On 06/29/2010 08:22 PM, Arjan van de Ven wrote:
> I'm not trying to suggest "unbound". I'm trying to suggest "don't
> start bounding until you hit # threads >= # cpus you have some
> clever tricks to deal with bounding things; but lets make sure that
> the simple case of having less work to run in parallel than the
> number of cpus gets dealt with simple and unbound.

Well, the thing is, for most cases, binding to cpus is simply better.
That's the reason why our default workqueue was per-cpu to begin with.
There just are a lot more opportunities for optimization for both
memory access and synchronization overheads.
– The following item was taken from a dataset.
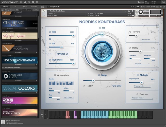The height and width of the screenshot is (127, 166).
Task: Toggle HOST tempo sync power button
Action: [x=84, y=86]
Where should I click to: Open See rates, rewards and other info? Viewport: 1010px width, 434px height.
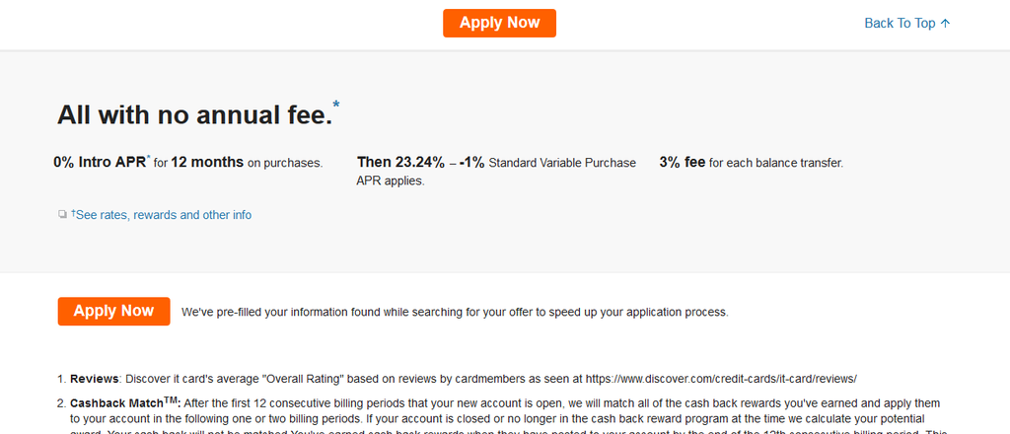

> You also consolidate the thread pools so that you have one global
> pool, so unlike the current situation where you get O(Nr pools * Nr
> cpus), you only get O(Nr cpus) number of threads... that's not too
> burdensome imo. If you want to go below that then I think you're
> going too far in reducing the number of threads in your
> pool. Really.

I lost you in the above paragraph, but I think it would be better to
keep kthread pools separate. It behaves much better regarding memory
access locality (work issuer and worker are on the same cpu and stack
and other memory used by worker are likely to be already hot). Also,
we don't do it yet, but when creating kthreads we can allocate the
stack considering NUMA too.

> so... back to my question; will those two tasks run in parallel or
> sequential ?

If they are scheduled on the same cpu, they won't. If that's
something actually necessary, let's implement it. I have no problem
with that. cmwq already can serve as simple execution context
provider without concurrency control and pumping contexts to async
isn't hard at all. I just wanna know whether it's something which is
actually useful. So, where would that be useful?